SELECTED EXCERPT:
# # # # #

Single by Wilbert Harrison
- A-side: "Kansas City Twist" (1st issue)
- B-side: "My Heart Is Yours" (2nd issue)
- Released: 1962
- Recorded: 1962
- Genre: Rhythm and blues
- Length: 2:55
- Label: Fury
- Songwriter: Wilbert Harrison
- Producer: Bobby Robinson

= Let's Stick Together (song) =

1962 single by Wilbert Harrison

"Let's Stick Together" is a blues-based rhythm and blues song written by American singer Wilbert Harrison. In 1962, Fury Records released it as a single. Harrison further developed the song and in 1969, Sue Records issued it as a two-part single titled "Let's Work Together". Although Harrison's original song did not appear in the record charts, his reworked version entered the U.S. top 40.

Several artists subsequently recorded the songs; "Let's Work Together" by Canned Heat (1970) and "Let's Stick Together" by Bryan Ferry (1976) were both chart successes.

==Original songs==
"Let's Stick Together" is a mid-tempo twelve-bar blues-style R&B song. According to music writer Richard Clayton, "Harrison probably intended 'Let’s Stick Together' as his follow-up single [to 'Kansas City'], but a contract dispute prevented him from releasing it while his star was in the ascendant". In 1959, "Kansas City", written by Jerry Leiber and Mike Stoller, was a number one hit for Harrison on both the Billboard R&B and Hot 100 singles chart.

In 1962, Harrison recorded "Let's Stick Together" for Fury Records, one of several labels operated by record producer Bobby Robinson, that had issued "Kansas City". Fury pressed the single with two different A-side and B-sides: "Kansas City Twist" (Fury 1059) and "My Heart Is Yours" (Fury 1063). It had been three years since Harrison's last chart appearance and the singles failed to reach the charts.

In 1969, Harrison reworked the song with the title "Let's Work Together". The two songs use the same melody line and structure, but the lyrics differ:
"Let's Stick Together"

# # # # #

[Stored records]

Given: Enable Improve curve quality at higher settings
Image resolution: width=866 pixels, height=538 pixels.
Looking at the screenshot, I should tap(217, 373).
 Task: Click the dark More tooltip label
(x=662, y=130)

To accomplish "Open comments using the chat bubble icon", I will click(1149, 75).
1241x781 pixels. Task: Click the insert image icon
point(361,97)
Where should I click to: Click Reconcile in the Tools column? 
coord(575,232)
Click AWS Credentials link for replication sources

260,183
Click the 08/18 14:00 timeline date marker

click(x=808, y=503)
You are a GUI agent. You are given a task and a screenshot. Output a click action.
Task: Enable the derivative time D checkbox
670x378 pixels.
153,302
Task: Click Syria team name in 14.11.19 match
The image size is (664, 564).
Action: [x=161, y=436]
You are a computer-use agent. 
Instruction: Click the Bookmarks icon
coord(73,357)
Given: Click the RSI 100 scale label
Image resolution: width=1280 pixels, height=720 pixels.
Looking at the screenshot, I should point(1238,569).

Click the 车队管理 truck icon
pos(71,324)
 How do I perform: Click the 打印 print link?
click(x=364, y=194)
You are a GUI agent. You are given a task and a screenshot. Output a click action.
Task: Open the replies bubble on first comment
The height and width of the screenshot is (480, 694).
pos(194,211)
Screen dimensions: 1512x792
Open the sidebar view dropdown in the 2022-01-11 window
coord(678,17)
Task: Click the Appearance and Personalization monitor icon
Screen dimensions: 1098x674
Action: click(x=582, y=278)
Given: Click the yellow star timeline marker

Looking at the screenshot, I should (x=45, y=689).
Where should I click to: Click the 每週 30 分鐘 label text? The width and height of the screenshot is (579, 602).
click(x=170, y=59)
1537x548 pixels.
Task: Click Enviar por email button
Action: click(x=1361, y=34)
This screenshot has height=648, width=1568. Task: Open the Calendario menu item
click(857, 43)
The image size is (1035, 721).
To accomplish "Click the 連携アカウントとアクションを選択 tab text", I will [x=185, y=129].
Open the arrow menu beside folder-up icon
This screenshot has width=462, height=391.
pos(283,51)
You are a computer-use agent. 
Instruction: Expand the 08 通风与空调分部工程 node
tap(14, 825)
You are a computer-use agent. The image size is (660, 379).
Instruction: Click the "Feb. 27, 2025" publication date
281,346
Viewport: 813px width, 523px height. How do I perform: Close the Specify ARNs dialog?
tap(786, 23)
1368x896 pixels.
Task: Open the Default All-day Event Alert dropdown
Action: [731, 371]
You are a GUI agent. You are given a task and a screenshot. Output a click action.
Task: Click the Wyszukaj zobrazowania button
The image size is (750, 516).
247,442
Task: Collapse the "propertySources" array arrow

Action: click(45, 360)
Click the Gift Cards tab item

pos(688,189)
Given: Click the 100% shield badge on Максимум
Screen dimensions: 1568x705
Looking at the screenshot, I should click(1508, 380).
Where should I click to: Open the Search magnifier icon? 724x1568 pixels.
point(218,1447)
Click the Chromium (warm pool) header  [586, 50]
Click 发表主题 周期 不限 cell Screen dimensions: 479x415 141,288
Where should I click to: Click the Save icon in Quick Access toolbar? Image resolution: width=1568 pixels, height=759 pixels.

# # # # #

WHAT TO DO: Please condense the paragraph of the song article that begins "In 1962, Harrison recorded" into a short bulleted list that keeps its main facts. The records have no role in this.

EXERCISE SOLUTION:
- In 1962, Harrison recorded "Let's Stick Together" for Fury Records, one of several labels run by producer Bobby Robinson, which had issued "Kansas City."
- Fury pressed the single in two versions, one with "Kansas City Twist" (Fury 1059) and one with "My Heart Is Yours" (Fury 1063).
- Harrison had not charted in three years, and the singles failed to chart.